WHAT THE TASK ASKS:
Beginning at the line containing "The height and width of the screenshot is (1612, 2268)." and continuing to the end of the records below, give each line again exactly as it stands, and only those lines.

──────── DATASET EXTRACT

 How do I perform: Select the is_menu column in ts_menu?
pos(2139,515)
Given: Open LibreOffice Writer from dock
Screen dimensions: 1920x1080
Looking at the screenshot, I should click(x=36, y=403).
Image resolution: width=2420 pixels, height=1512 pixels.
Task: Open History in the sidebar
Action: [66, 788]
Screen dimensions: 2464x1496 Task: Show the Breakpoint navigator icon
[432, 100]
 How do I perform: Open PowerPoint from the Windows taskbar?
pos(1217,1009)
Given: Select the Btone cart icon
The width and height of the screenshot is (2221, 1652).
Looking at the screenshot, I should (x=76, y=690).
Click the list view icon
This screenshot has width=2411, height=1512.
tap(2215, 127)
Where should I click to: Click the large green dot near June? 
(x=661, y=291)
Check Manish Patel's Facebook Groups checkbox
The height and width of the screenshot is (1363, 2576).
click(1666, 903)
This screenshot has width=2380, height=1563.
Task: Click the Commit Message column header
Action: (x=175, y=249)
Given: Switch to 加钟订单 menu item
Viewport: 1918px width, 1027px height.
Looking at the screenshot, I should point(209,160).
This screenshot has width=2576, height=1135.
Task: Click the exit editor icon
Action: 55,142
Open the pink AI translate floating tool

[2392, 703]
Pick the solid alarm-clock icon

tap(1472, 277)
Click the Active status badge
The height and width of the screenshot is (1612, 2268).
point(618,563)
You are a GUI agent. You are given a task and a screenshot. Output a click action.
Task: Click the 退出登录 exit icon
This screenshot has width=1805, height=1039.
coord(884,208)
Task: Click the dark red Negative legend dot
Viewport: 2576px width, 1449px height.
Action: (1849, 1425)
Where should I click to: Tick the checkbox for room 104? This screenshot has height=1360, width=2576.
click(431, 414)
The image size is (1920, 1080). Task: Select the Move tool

────────────────

RESPONSE BOX:
The height and width of the screenshot is (1612, 2268).
point(618,563)
You are a GUI agent. You are given a task and a screenshot. Output a click action.
Task: Click the 退出登录 exit icon
This screenshot has width=1805, height=1039.
coord(884,208)
Task: Click the dark red Negative legend dot
Viewport: 2576px width, 1449px height.
Action: (1849, 1425)
Where should I click to: Tick the checkbox for room 104? This screenshot has height=1360, width=2576.
click(431, 414)
The image size is (1920, 1080). Task: Select the Move tool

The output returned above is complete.